## Directions for this task
In the news excerpt about the Western Highlands protests, which airline stopped all flights into Mt. Hagen?

## Excerpt to read
BEGIN

PORT MORESBY, Papua New Guinea (The National, August 21, 2013) – Important government services and business houses in Papua New Guinea’s Western Highlands closed after the city’s neighbouring tribes and settlers protested national Electoral Commissioner Andrew Trawen’s decision to fail council elections in parts of the province.

The Andakelkang tribes living around Kagamuga Airport, with support from Jiga, Moge and settlers closed the airport, blocked three sections of the road at Waghi Bridge, bordering Jiwaka, Kagamuga road junction and also at Kim Pawa as early as 5am with big trucks, 20-foot containers and wreckage of vehicles.

Different aviation companies based and operating out of Kagamuga Airport like MAF, Hevi-lift, and Heli Solution grounded their aircrafts for the whole day.

Air Niugini announced that it had stopped all flights into Mt. Hagen yesterday.

Even the multi million kina airport extension work at the airport was halted.

END

## Dataset excerpt
BEGIN

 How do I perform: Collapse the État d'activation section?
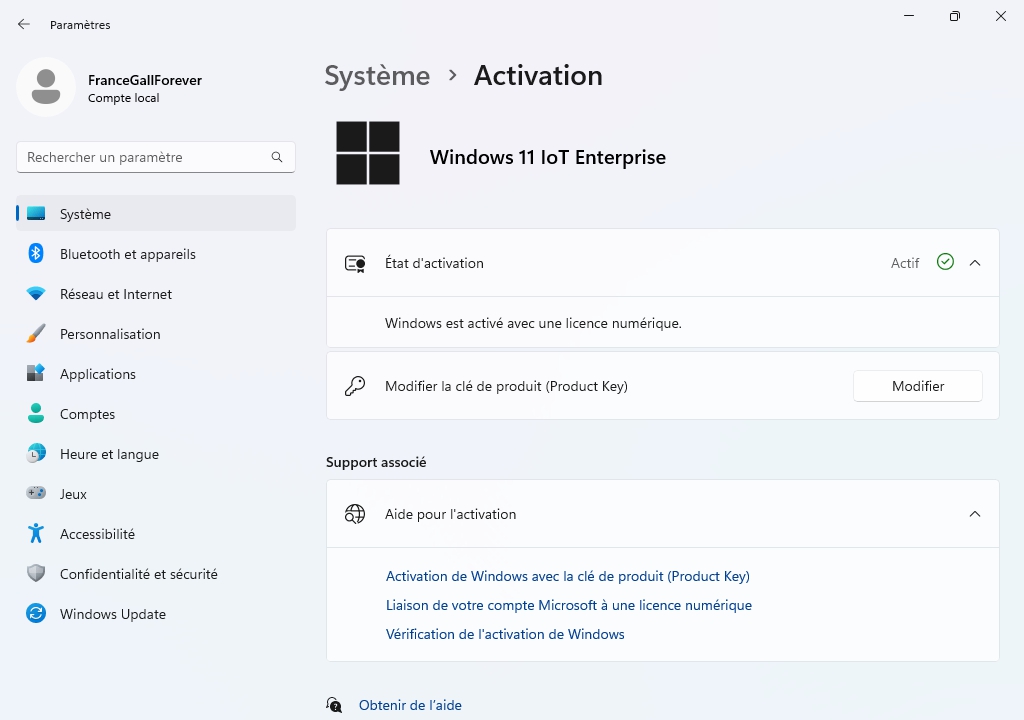(x=975, y=263)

END

## Written answer
Air Niugini